Full disclosure, I went to prep school and I live in the same zip code in the same coveted neighborhood as many of these moms. I am not, repeat
not, one of them. For starters, I am likely one of five brown people in my whole zip code. I've met one other brown person who happens to be a good friend (but not just because we're brown). The Stepford Moms are not brown, at least until August after three months of sunning themselves at the beach or the club. They don't grace the municipal city pools, no siree. I'm talking about my town's version of
Kate Middleton wannabes. A whole swarm of women
Holden Caulfield would loathe.
Allow me to illustrate my point. Here's what I just saw in a habitat known to be a common gathering ground for Stepford Moms, the public library, in said zip code.
It is fact that these women have fantastic taste and svelte pilateed bodies. Not a thigh touches or an ass sags, breasts are perky, natch (with the help of Doc Op or Wacoal). The majority of the Stepford Moms are blondes, approximately 2% of them are natural blondes. Not a soul has red hair and freckles. The typical outfit on a spring day consists of white designer jeans with a striped grosgrain belt (mostly I see
Paige,
J Brand,
Hudson, or
Citizens of Humanity: the Sevens are reserved for roughing it on the playground or for preschool volunteering),
Tory Burch flats in colors that are not practical in the least bit but nonetheless fabulous (lime green, orange, mustard yellow), Lily Pulitzer tunic or Trina Turk ruffled blouse, hobo or otherwise slouchy bag (lots of Kooba and Marc Jacobs), Nicole Richie-esque sunglasses bearing an obvious logo perefectly propped upon their heads (I'm guessing there are a lot of fake Chanels.), and something monogrammed, like a sunglass case, library tote bag, or water bottle koozie. And monogrammed children are a given. I could write a whole separate post on the culture of monogramming among this set. These are not women who buy clothes at Target, Old Navy, or god forbid, the thrift store or yard sales.

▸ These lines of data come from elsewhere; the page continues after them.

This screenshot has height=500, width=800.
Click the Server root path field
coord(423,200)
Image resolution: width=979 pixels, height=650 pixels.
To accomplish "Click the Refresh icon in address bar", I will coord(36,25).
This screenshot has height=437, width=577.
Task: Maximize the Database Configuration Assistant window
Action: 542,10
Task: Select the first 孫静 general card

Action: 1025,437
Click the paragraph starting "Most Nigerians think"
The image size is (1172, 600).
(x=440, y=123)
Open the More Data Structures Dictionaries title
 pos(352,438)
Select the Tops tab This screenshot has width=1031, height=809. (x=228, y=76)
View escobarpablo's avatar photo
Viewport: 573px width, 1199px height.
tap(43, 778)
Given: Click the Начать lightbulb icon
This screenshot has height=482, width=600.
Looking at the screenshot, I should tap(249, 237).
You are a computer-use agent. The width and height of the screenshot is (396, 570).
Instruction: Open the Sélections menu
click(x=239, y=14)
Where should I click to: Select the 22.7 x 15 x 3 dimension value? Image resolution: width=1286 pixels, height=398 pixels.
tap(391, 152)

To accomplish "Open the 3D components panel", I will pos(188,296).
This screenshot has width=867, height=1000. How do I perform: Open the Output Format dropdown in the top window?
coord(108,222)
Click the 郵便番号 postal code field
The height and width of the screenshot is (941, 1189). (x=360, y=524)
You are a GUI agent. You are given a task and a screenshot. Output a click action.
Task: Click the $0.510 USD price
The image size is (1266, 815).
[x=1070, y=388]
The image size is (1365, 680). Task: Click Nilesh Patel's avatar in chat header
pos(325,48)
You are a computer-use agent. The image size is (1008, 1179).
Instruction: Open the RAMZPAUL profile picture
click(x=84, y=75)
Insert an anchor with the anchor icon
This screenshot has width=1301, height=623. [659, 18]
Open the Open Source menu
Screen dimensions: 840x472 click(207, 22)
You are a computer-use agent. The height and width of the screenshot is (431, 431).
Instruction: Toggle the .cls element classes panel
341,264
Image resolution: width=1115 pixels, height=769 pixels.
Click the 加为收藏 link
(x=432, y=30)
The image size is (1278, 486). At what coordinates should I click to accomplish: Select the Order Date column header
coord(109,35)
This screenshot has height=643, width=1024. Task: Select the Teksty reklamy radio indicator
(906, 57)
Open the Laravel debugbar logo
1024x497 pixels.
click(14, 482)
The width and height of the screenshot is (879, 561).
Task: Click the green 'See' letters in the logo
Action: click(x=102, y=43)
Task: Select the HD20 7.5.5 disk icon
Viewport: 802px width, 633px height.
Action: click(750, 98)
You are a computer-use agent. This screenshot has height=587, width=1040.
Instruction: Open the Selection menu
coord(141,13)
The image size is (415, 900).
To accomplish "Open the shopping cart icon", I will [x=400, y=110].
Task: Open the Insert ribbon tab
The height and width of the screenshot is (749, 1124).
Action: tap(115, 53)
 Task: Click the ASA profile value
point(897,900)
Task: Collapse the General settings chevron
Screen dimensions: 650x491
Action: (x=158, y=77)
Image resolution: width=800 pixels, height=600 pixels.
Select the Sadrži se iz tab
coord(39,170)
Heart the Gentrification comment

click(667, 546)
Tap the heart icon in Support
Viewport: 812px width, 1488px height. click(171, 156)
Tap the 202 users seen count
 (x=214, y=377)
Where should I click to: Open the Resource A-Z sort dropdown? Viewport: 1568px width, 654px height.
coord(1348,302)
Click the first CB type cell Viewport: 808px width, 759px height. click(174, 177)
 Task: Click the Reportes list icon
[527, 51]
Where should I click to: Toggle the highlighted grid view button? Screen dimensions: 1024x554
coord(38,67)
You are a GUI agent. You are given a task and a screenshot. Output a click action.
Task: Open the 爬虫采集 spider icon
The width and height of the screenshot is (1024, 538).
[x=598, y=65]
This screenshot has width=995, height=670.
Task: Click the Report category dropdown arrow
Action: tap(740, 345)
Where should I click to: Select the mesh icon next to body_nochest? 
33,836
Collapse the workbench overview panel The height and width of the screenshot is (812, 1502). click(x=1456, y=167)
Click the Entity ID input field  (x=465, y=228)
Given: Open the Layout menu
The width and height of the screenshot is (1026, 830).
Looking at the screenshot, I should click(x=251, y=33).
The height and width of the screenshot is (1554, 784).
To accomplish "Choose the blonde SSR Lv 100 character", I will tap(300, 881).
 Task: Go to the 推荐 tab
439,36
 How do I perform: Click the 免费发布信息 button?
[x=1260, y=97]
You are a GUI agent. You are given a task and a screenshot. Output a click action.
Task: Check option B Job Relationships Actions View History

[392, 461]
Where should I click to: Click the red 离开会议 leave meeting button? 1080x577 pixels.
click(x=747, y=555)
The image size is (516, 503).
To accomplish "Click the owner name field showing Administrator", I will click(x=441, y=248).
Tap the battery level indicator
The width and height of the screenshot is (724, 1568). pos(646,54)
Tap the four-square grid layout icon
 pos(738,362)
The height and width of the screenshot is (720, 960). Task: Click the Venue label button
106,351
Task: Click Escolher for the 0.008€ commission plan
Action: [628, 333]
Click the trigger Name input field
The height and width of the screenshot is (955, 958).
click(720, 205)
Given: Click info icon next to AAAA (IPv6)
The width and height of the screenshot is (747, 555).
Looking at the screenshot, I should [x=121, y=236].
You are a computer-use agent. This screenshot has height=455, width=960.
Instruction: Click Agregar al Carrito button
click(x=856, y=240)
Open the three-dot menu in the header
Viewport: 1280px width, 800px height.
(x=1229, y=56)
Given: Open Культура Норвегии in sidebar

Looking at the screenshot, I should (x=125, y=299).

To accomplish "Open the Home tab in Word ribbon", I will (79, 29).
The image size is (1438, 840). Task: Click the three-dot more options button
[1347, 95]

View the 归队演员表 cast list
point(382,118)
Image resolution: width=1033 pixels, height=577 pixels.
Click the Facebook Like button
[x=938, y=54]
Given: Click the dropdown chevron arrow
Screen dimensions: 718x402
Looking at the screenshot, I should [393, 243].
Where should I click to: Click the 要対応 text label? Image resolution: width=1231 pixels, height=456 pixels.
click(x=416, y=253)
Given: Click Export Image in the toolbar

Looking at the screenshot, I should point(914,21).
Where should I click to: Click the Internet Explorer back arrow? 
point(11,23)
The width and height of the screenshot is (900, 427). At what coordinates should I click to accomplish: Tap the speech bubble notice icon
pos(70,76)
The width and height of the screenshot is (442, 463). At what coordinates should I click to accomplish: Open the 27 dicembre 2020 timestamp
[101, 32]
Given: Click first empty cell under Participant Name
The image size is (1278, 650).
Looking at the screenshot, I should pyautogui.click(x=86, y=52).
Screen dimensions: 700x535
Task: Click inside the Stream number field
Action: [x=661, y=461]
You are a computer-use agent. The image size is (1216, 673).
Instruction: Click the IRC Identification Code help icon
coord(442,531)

The Stepford Moms chatter about all of life's most important topics. When to go to the beach, what private racquet club has opened up the waiting list, tennis match pairings, nanny bargains, private school application pitfalls, sample sales and boutique party nights,
Bunco, diamond cleaning, interior decorating guffaws, and the latest fiasco involving the help (their word, not mine). From what I've overheard, the economy, health care, education, reproductive rights, civil liberties, civil unions, equal pay, planet earth, or CSAs do not creep into conversation, even in passing. I'm guessing these women are not Facebook fans of Rachel Maddow or NPR. But maybe I don't give them enough credit.
What strikes me is not just the apparent shallowness of this ilk; I am in awe of how they all look and talk and laugh and point and toss their hair in the exact same way. I swear if you put a Glamour magazine black bar across all their eyes you'd think you were looking at the same woman. Apparently individuality is not a core value among this set (my favorite quote ever about individuality is found in
this song).
They all try so hard to be the same, sound the same, think the same. It seems to me that they are afraid. Afraid to be themselves, to stray from the crowd, to think irreverent thoughts, to break the pink and green mold, to turn their paradigms sideways and backwards and upside down. Afraid of rejection. Afraid of not belonging. Afraid of being singled out. Afraid of being exposed. Afraid of being an individual.
What scares me is a flock of lemmings.